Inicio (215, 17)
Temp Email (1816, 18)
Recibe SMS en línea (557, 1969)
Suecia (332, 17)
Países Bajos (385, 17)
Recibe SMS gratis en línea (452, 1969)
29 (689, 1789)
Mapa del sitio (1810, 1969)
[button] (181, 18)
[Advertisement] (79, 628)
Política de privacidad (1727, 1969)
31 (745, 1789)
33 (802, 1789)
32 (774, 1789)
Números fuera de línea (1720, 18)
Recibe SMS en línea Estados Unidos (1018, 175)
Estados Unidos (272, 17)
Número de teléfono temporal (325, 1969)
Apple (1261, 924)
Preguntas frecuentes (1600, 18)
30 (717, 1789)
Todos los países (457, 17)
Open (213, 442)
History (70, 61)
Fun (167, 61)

▶ **WHAT YOU SHOULD DO**:
Give exactly, and nothing besides, the lines from the one in which "Estados Unidos (272, 17)" occurs through the end of the records.

▶ **EXERCISE RESULT**:
Estados Unidos (272, 17)
Número de teléfono temporal (325, 1969)
Apple (1261, 924)
Preguntas frecuentes (1600, 18)
30 (717, 1789)
Todos los países (457, 17)
Open (213, 442)
History (70, 61)
Fun (167, 61)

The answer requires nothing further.